The parking garage will be connected to the new tower via a
skywalk that will lead to the tower's two-story lobby, the
new main entrance to the hospital.
And as construction of the new tower starts to take shape,
two concourses—one interior, one exterior—will be built to
connect all the structures at the heart of the campus: the
new tower, the Jefferson Building, the emergency department,
the Conklin Building and the High Building—now the main
entrance.
“The internal concourse allows patients, families,
colleagues to move patients, products—everything—throughout
the buildings without the need to access any other pathway,”
Keith Grant, vice president of operations for the Hartford
region of Hartford HealthCare, said. “It becomes the outer
spine of the building.”
An exterior concourse will overlook redesigned landscaping,
with a new “healing garden” the focal point. Honoring
historic properties.
Up until a few years ago, Hartford Hospital came under
intense criticism for its poor stewardship of historic
structures on its campus and allowing them to become
blighted.
The hospital met with strong opposition in 2023 from
neighborhood leaders and preservationists when it moved to
demolish a historic, yet decaying, 1920s apartment building
at the corner of Washington and Jefferson streets.

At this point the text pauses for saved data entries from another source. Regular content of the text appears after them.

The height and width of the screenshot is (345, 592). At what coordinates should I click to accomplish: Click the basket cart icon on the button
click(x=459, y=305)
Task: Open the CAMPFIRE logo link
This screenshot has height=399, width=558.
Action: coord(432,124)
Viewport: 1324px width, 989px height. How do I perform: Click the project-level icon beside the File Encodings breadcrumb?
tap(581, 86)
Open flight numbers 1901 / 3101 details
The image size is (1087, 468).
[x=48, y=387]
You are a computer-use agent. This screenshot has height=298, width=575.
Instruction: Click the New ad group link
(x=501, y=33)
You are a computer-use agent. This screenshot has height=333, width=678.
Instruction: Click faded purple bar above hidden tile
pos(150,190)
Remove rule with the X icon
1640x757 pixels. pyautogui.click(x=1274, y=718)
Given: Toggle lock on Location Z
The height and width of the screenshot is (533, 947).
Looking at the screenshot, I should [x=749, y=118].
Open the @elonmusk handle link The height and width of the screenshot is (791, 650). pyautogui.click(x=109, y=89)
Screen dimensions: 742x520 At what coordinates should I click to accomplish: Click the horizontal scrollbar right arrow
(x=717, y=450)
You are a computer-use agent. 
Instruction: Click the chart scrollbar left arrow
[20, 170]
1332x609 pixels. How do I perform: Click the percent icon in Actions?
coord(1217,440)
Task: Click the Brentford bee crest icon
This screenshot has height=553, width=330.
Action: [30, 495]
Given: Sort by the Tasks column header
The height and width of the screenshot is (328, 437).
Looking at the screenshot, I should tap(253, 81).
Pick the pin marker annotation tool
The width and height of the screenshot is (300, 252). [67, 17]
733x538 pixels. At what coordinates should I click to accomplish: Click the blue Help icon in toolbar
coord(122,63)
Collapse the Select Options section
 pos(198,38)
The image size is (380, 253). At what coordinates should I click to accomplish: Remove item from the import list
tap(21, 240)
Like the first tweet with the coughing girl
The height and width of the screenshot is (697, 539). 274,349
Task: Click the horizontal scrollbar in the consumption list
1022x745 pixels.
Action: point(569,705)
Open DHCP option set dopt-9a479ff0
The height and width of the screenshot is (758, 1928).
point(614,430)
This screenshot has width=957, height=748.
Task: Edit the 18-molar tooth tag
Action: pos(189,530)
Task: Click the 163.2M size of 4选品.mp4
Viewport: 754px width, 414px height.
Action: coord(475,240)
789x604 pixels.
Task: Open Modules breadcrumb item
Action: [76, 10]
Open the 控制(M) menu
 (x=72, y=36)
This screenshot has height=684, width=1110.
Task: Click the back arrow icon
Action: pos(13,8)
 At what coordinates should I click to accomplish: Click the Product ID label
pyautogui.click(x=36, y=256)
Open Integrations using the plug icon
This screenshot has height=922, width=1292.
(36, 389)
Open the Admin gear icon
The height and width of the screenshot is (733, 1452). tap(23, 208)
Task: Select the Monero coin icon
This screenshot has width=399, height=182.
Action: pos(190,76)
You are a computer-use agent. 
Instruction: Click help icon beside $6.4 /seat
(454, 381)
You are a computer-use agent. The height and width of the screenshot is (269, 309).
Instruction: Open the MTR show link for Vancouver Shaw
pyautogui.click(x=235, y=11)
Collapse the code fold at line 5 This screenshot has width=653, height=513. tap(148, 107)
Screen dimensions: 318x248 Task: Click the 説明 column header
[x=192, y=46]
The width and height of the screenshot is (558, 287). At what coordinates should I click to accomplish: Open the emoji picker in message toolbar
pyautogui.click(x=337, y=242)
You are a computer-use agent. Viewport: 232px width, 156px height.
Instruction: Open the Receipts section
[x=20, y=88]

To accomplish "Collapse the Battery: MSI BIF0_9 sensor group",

Today, plans call for the building and two neighboring
ones—primarily their facades—to be incorporated into a new
community-based clinical space. Those plans are evidence that
the hospital says respect the past while also looking to the
future.
The hospital also points to the $2 million-plus renovation
1879 Queen Anne-style house on Jefferson Street. The house,
which had fallen into disrepair, was singled out as one of
the most notable properties when the Jefferson-Seymour
National Historic District was formed in 1979.
The hospital's evolving perspective on historic structures
also was evident in reversing a plan to demolish the
historic, 1920s Hall-Wilson Laboratory in 2021. Instead, the
hospital took the unusual step of converting the interior of
the brownstone structure into an electrical substation plant,
in a $23 million project.
While most efforts at incorporating historic structures
into a modern hospital campus have been focused along
Jefferson, Ficara, Hartford Hospital's president, said the
hospital also is now looking along Retreat Avenue.
“All the buildings that we own that are historic and need
work, if you will, it's a partnership of making sure from a
historic perspective, that we honor them,” Ficara said.
“But, at the same time, renovate them and then use them for
today's day and age, and I think that is very possible.”